This is not proof of burn:The wiki you gave says:
Proof of burn is a method for distributed consensus and an alternative to Proof of Work and Proof of Stake. It can also be used for bootstrapping one cryptocurrency off of another.
The idea is that miners should show proof that they burned some coins - that is, sent them to a verifiably unspendable address. This is expensive from their individual point of view, just like proof of work; but it consumes no resources other than the burned underlying asset. To date, all proof of burn cryptocurrencies work by burning proof-of-work-mined cryptocurrencies, so the ultimate source of scarcity remains the proof-of-work-mined "fuel".
There are likely many possible variants of proof of burn. This page currently describes Iain Stewart's version. Other people can add variant versions that still belong to the broad proof of burn idea.

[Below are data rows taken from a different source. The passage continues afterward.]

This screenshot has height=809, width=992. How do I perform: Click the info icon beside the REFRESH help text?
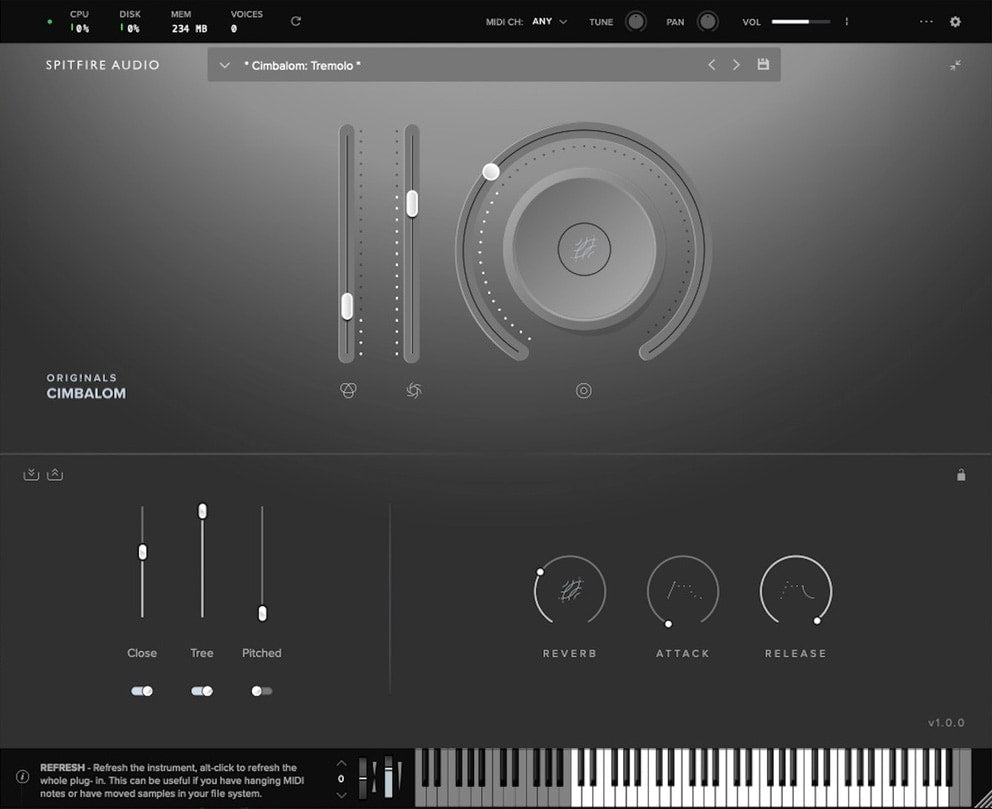pos(22,775)
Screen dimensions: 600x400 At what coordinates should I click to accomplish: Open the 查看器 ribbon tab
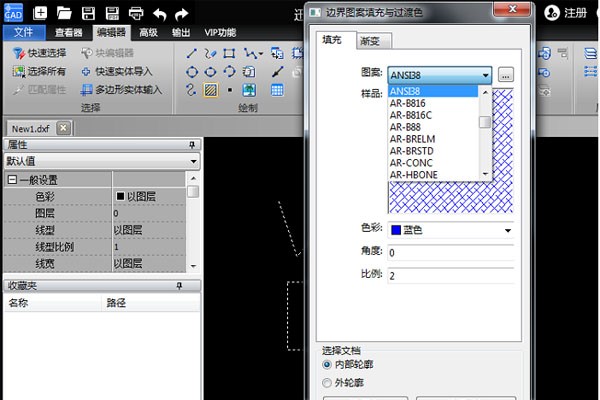tap(68, 32)
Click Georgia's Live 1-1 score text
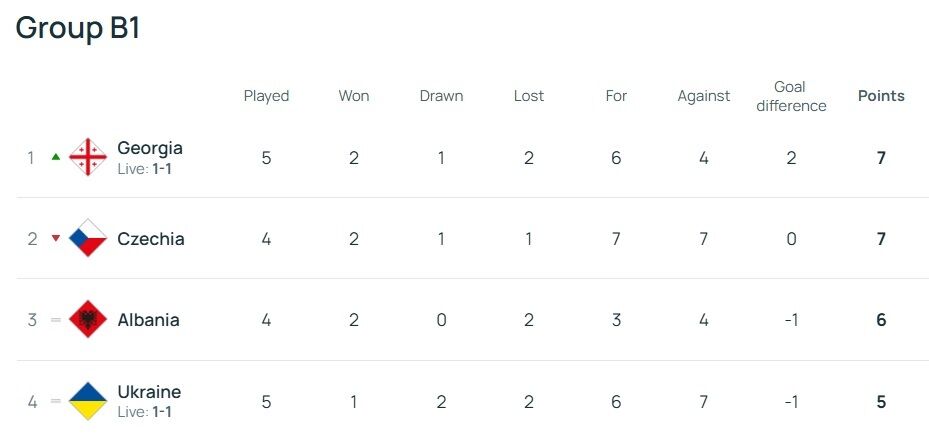 pyautogui.click(x=145, y=169)
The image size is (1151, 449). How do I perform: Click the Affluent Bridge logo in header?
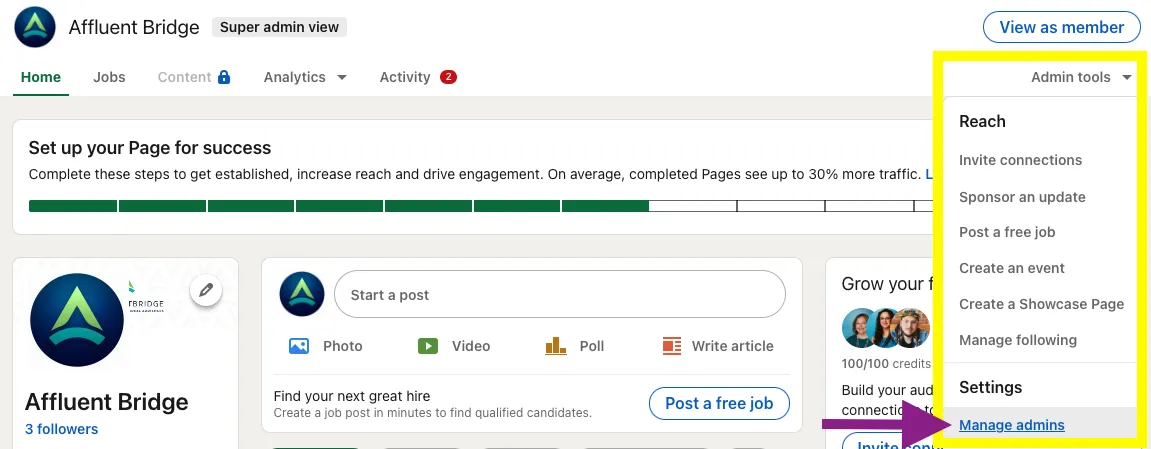tap(34, 27)
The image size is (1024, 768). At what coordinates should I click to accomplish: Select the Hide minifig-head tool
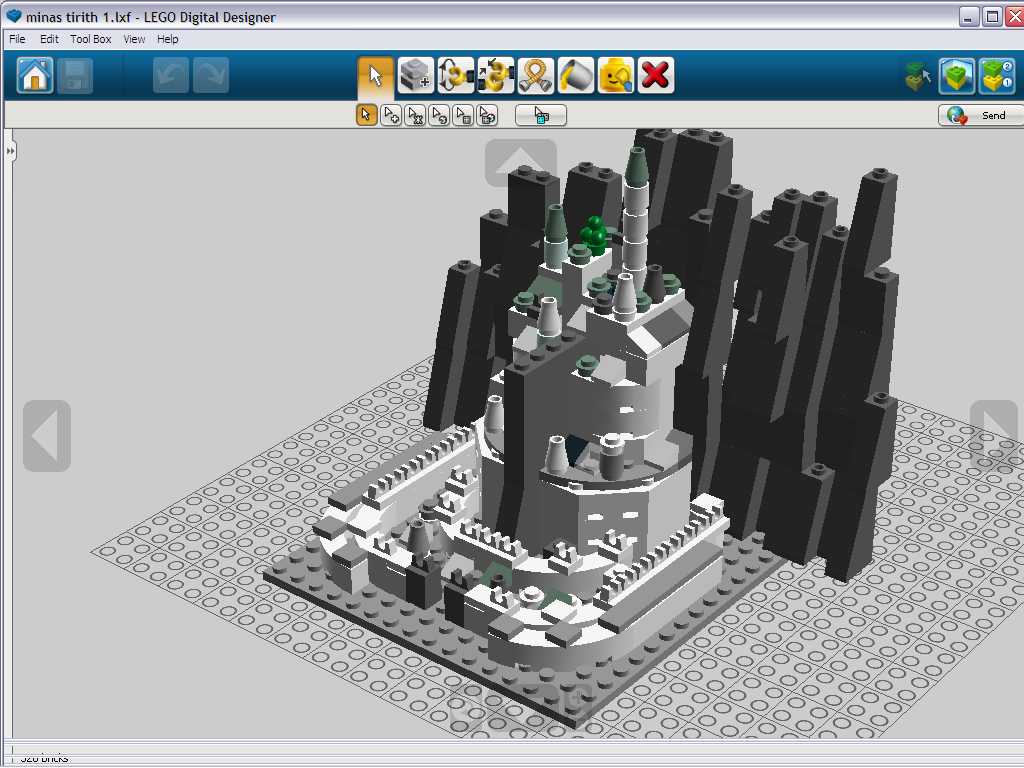(616, 76)
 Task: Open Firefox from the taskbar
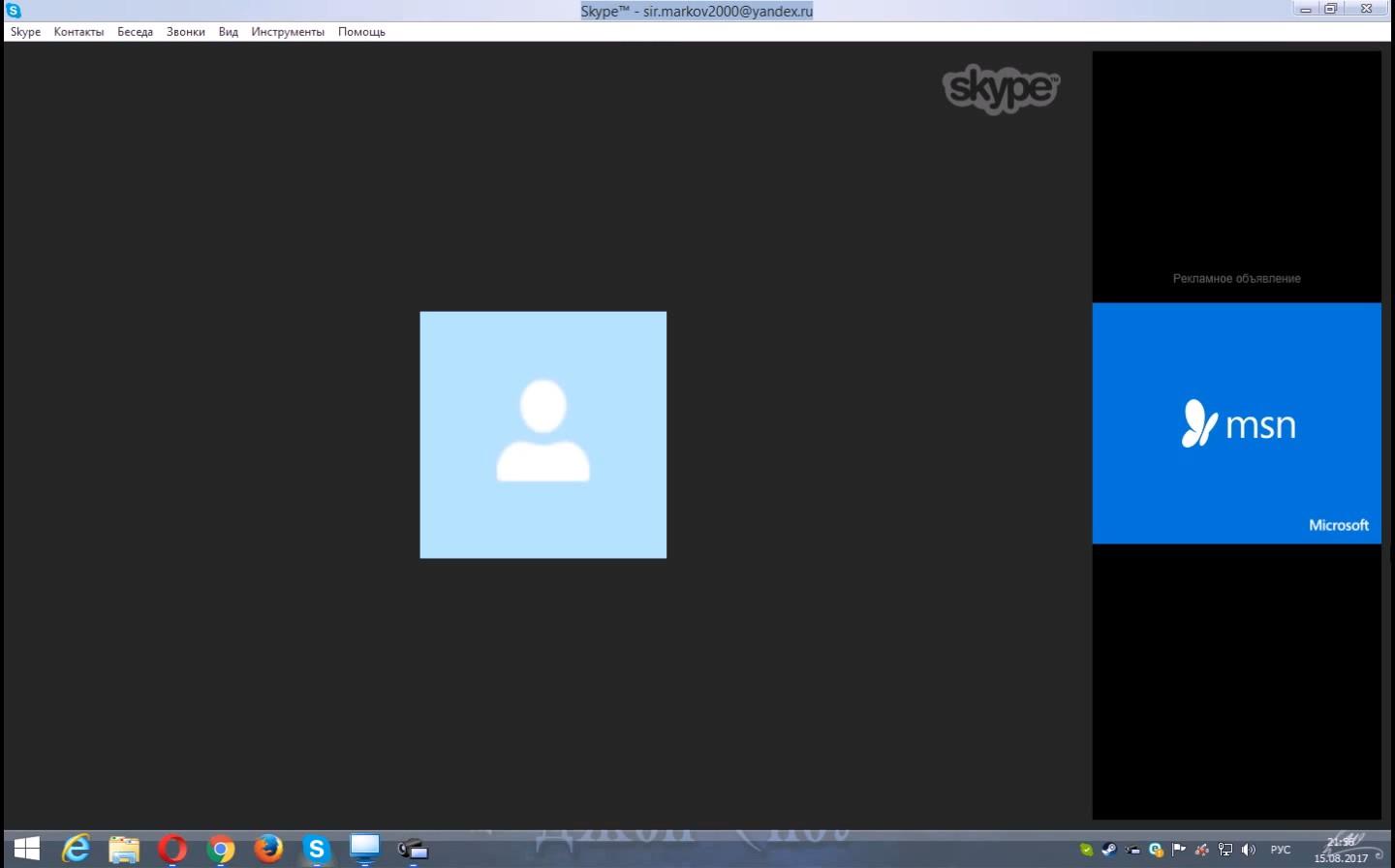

ANDBy "burning" a tranche of bitcoins I just mean sending them to an address which is unspendable. The precise technical details of this will vary from cryptocurrency to cryptocurrency. With Bitcoin, any address which is [the RIPEMD160/SHA256 hash of] a script that evaluates to false will do. So, the script should do a "deliberately silly" thing - instead of things like "check such-and-such signature, and put the validity result on the stack", it should do something like "add 2 and 2, and now check if what's on top of the stack is equal to 5". (Or just "push 4, and check if it's equal to 5". Anything of that sort.) There are thus an unbounded number of such scripts, with entropy saturating RIPEMD160 since you can choose big numbers to taste. So, bitcoins sent to such a txout can never be redeemed on a future txin. (Barring the cracking of RIPEMD160 and the finding of an alternative matching script, that is. If that happens, the cryptocurrency is in big trouble anyway!)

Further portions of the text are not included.